St. Louis Post-Dispatch. February 13, 2021.

Editorial: Parson once again points the finger of blame elsewhere for his own failings

Missouri Gov. Mike “Dang Mask” Parson, who spent most of the pandemic discounting science and diminishing the importance of basic safety measures like mask-wearing, is now accusing a real scientist and medical expert of spreading misinformation and trying to “spread fear and panic” about the state’s slow rollout of vaccinations in the St. Louis region. Given the governor’s repeated flubs regarding the pandemic response, versus the consistent professionalism of Dr. Alex Garza, director of the St. Louis Metropolitan Pandemic Task Force, we recommend St. Louisans put their trust behind the latter. At least he knows what he’s doing.

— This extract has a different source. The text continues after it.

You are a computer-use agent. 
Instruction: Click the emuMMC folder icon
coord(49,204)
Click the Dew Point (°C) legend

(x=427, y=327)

Parson has shown increasing irritation in recent weeks toward anyone who dares challenge his leadership. He blasted House Speaker Rob Vescovo for shutting down the House chamber during a coronavirus outbreak among members, forcing Parson to deliver his State of the State speech in the Senate chamber instead. He blasts news media coverage of his pandemic response, as if reporting the facts about coronavirus cases and maskless Parson campaign events constitutes bias against him.

But the facts speak for themselves. Parson refused to lead in the early days of the pandemic and instead punted authority to local officials for issuing unpopular shutdown orders and restrictions. He let them take the heat while he focused on his election campaign. Parson pooh-poohed the significance of mass gatherings and maskless parties like the superspreader event at a Lake of the Ozarks swimming pool/bar that garnered national headlines.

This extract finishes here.